OAC use among older AFib patients is on the rise

More and more Medicare patients with atrial fibrillation (AFib) are taking oral anticoagulants (OACs) to prevent strokes, according to a new analysis published in JAMA Network Open.[1] However, researchers noted, there is still considerable room for improvement; too many patients are still missing out on this effective treatment option.

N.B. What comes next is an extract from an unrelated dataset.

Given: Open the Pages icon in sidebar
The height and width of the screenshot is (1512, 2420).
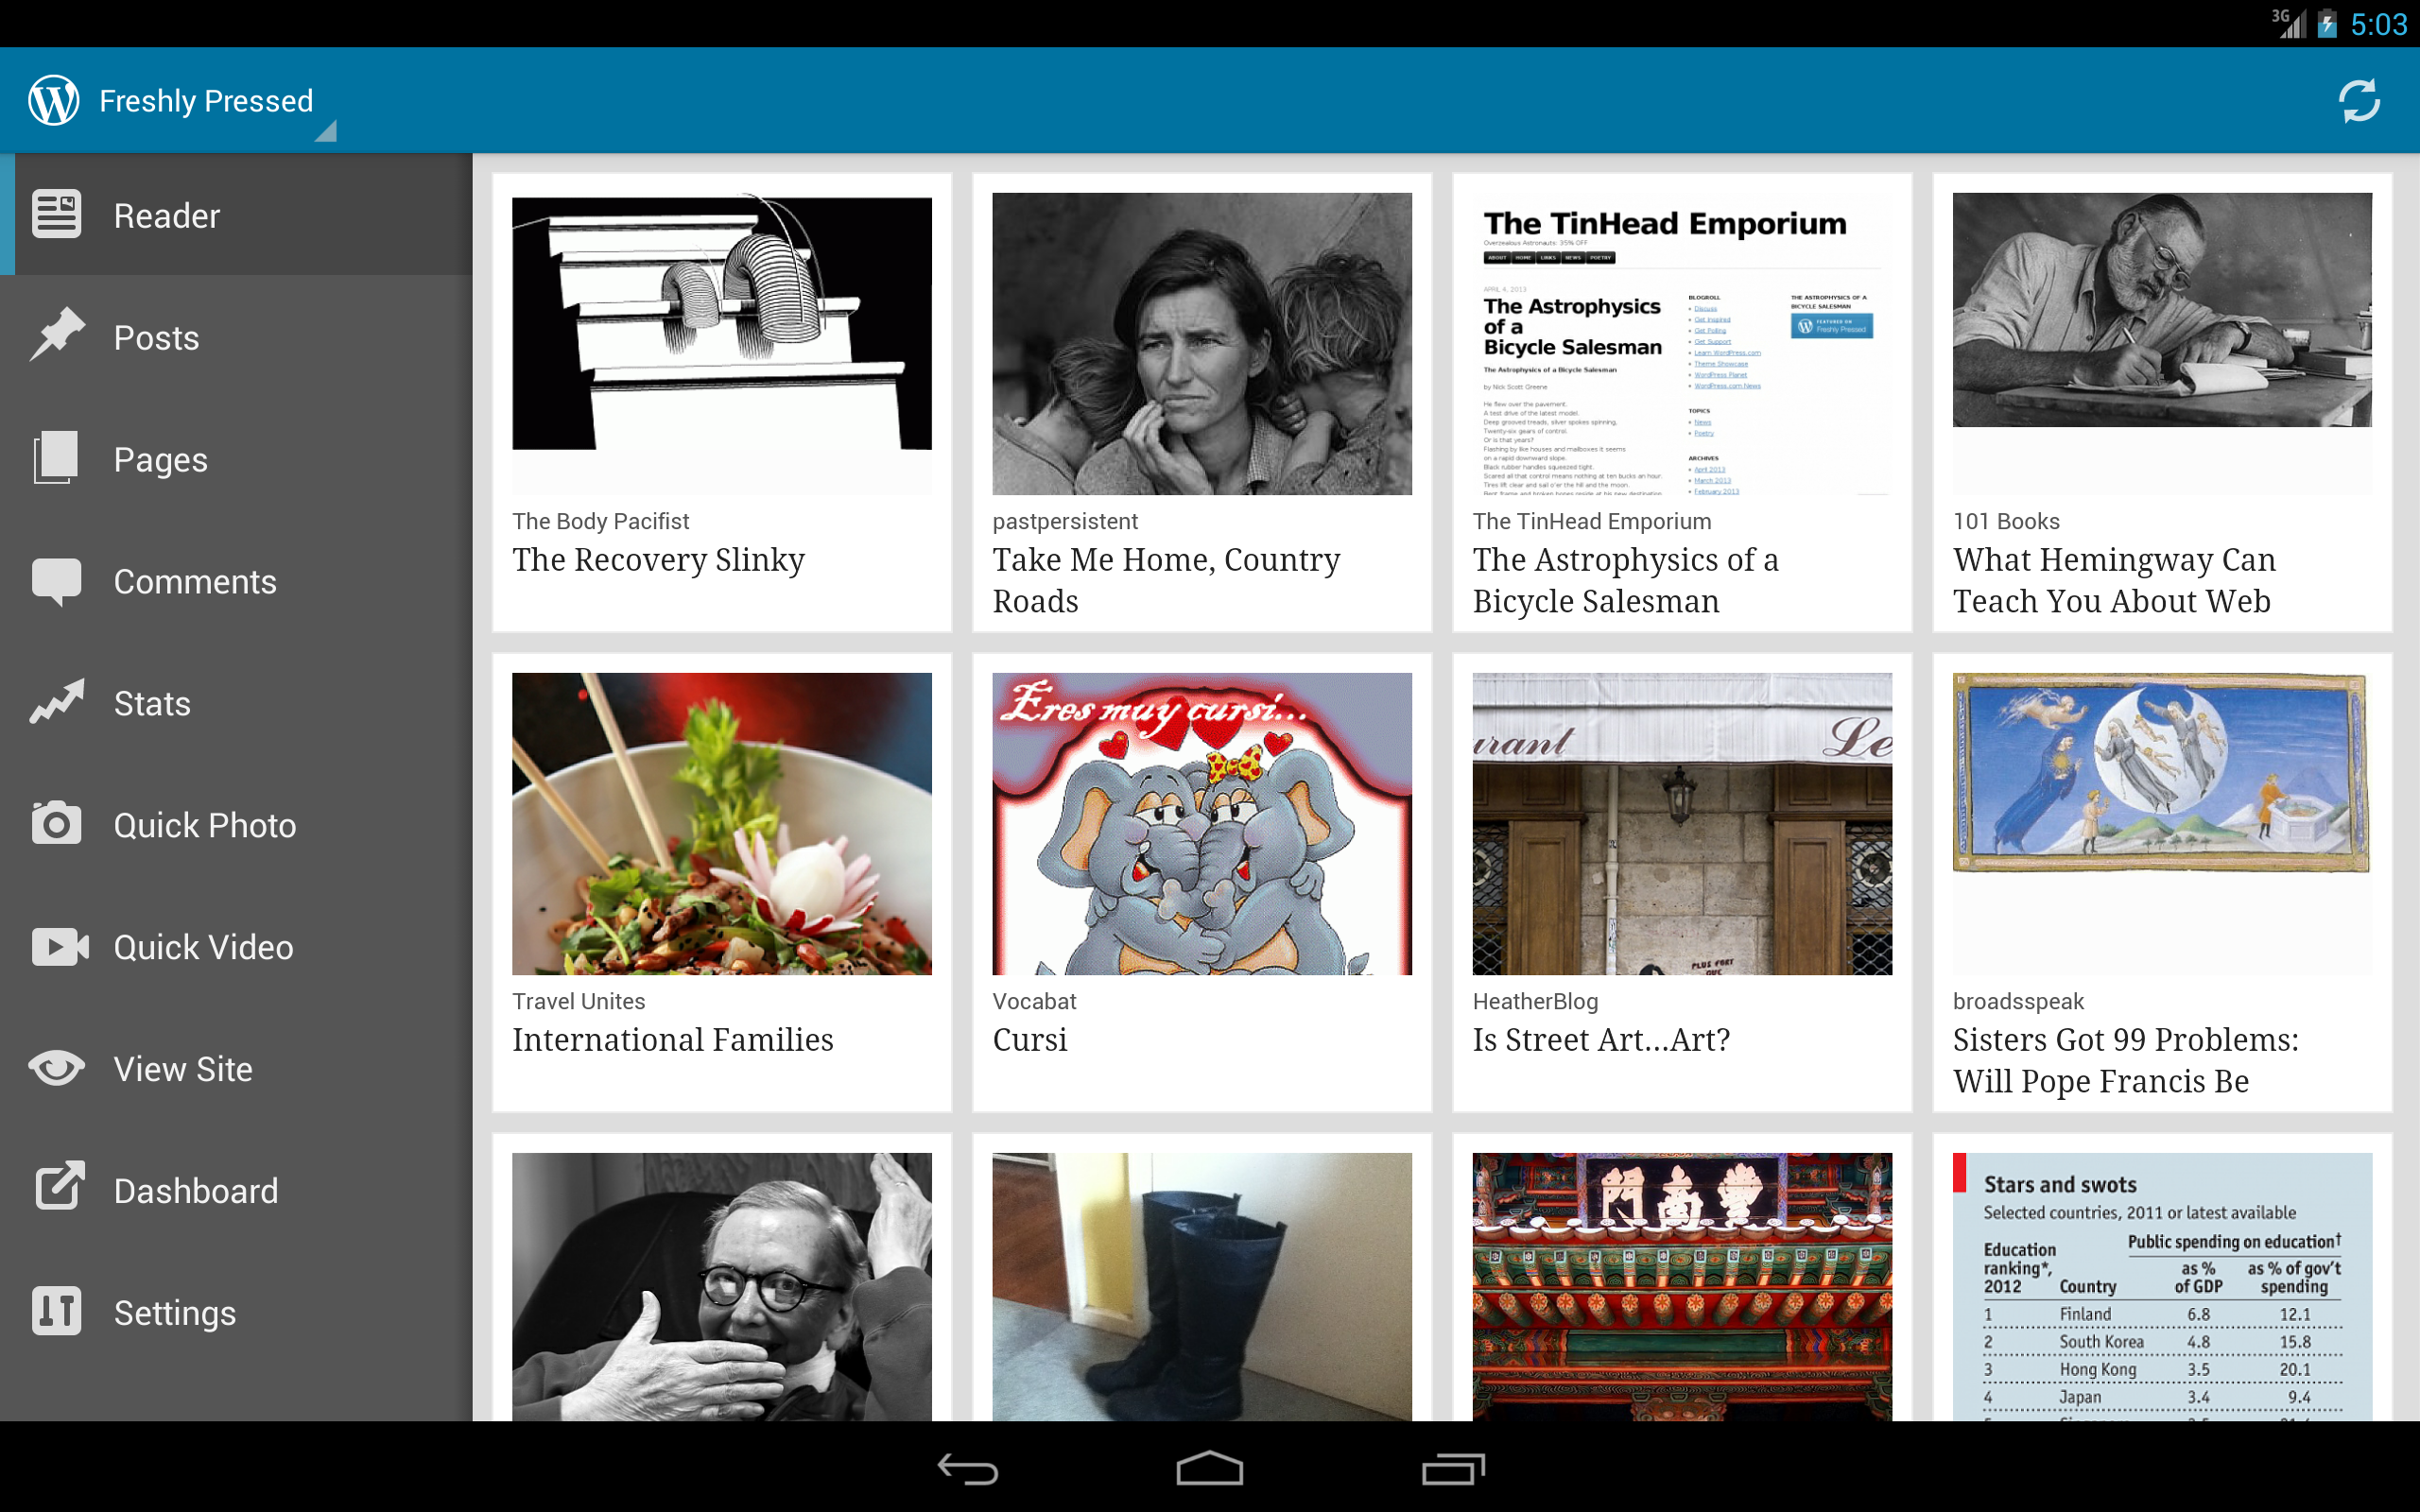Looking at the screenshot, I should (x=56, y=458).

The prevalence of AFib increases exponentially with advancing age, and cardioembolic stroke resulting from AFib accounts for 1 in every 3 ischemic strokes in adults older than 65 years,” wrote first author Darae Ko, MD, MSc, an assistant professor of medicine at Boston University School of Medicine, and colleagues. “AFib increases the risk of cardioembolic stroke 5-fold without anticoagulation, and AFib-related strokes are more often fatal and cause greater disability compared with non-AFib strokes. Warfarin reduces the risk of ischemic stroke and systemic embolism … but only approximately 55% of older adults with AFib and guideline eligibility for an OAC were prescribed warfarin in 2010.”

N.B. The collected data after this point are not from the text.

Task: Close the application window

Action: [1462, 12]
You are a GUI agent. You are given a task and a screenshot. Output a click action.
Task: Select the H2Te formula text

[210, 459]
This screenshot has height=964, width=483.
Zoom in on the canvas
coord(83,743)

Did the introduction of direct OACs (DOACs) in 2010 improve OAC initiation among this patient population? To find out, Ko et al. examined data from more than 380,000 Medicare beneficiaries with new diagnoses of AFib who were treated from 2010 to 2020.

Overall, the group found, the rate of OAC initiation within 12 months of a new AFib diagnosis increased from 20.2% in 2010 to 32.9% in 2020. Nonadherence also improved, dropping from 52.2% in 2010 to 39% in 2020.

DOAC initiation, as one might expect, was low in 2010—the newly introduced treatment option was seen in just 1.1% of eligible patients. By 2020, however, 30.9% of patients were taking DOACs to reduce their risk of stroke. Also, warfarin initiation plummeted during that same window of time, going from 19.1% in 2010 to 2% in 2020.

Older age, dementia, frailty and anemia were all identified as patient factors associated with a reduced likelihood of taking OACs—DOACs or otherwise—among Medicare patients with a new AFib diagnosis.

The study’s authors also noted that the risk of a bleeding event has always been a significant reason more patients do not take OACs. Even after DOACs were introduced, this appears to still be an issue that is limiting OAC initiation.

“Additional strategies are needed to improve OAC utilization in patients at high bleeding and stroke risks and to develop alternative strategies for stroke prophylaxis in patients with untenable bleeding risk,” the group wrote.